**Activity:**
Show all the lines in the data below that include the word "computer".

[The data — start]

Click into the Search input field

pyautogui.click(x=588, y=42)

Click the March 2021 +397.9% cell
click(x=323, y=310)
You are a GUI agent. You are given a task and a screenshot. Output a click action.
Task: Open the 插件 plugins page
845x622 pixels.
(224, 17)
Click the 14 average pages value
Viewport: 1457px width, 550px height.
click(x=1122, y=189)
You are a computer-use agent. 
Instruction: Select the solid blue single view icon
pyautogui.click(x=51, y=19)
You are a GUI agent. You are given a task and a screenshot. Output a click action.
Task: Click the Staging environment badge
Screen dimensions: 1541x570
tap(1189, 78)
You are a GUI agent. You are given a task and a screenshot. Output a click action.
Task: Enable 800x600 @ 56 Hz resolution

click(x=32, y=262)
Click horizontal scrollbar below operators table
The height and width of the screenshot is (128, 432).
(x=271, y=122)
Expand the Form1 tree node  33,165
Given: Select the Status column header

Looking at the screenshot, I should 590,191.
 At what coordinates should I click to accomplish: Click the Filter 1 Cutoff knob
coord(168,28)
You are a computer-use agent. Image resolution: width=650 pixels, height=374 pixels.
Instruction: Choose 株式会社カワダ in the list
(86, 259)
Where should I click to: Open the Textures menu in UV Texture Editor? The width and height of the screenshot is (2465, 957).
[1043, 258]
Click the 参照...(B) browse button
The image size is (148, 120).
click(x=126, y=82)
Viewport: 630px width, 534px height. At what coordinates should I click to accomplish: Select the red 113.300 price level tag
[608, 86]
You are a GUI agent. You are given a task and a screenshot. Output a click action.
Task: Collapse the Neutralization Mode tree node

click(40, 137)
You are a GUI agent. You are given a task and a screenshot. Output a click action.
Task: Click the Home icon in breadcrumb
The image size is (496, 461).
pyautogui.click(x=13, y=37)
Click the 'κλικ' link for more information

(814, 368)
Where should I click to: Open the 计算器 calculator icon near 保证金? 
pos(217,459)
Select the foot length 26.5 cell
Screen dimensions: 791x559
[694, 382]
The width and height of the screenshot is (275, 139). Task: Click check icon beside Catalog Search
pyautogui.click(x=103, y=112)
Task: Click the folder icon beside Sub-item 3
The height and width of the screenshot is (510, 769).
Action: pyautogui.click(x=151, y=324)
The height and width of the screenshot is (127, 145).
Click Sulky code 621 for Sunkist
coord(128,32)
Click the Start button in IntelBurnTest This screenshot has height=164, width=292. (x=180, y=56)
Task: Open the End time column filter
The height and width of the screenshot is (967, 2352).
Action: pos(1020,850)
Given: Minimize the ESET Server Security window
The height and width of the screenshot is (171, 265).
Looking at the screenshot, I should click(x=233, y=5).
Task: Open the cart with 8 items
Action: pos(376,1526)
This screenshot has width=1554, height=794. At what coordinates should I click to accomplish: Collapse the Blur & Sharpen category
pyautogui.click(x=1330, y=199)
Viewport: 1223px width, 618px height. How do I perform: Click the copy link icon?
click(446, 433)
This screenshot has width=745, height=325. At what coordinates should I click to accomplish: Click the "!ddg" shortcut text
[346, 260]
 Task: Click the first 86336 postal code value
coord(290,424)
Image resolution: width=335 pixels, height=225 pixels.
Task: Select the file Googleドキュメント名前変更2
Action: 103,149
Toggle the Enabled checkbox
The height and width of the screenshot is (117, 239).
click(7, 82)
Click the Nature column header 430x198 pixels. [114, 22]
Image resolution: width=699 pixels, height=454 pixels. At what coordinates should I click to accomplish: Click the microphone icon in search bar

[The data — finish]

**Answer to this problem:**
You are a computer-use agent. 
You are a computer-use agent. Image resolution: width=650 pixels, height=374 pixels.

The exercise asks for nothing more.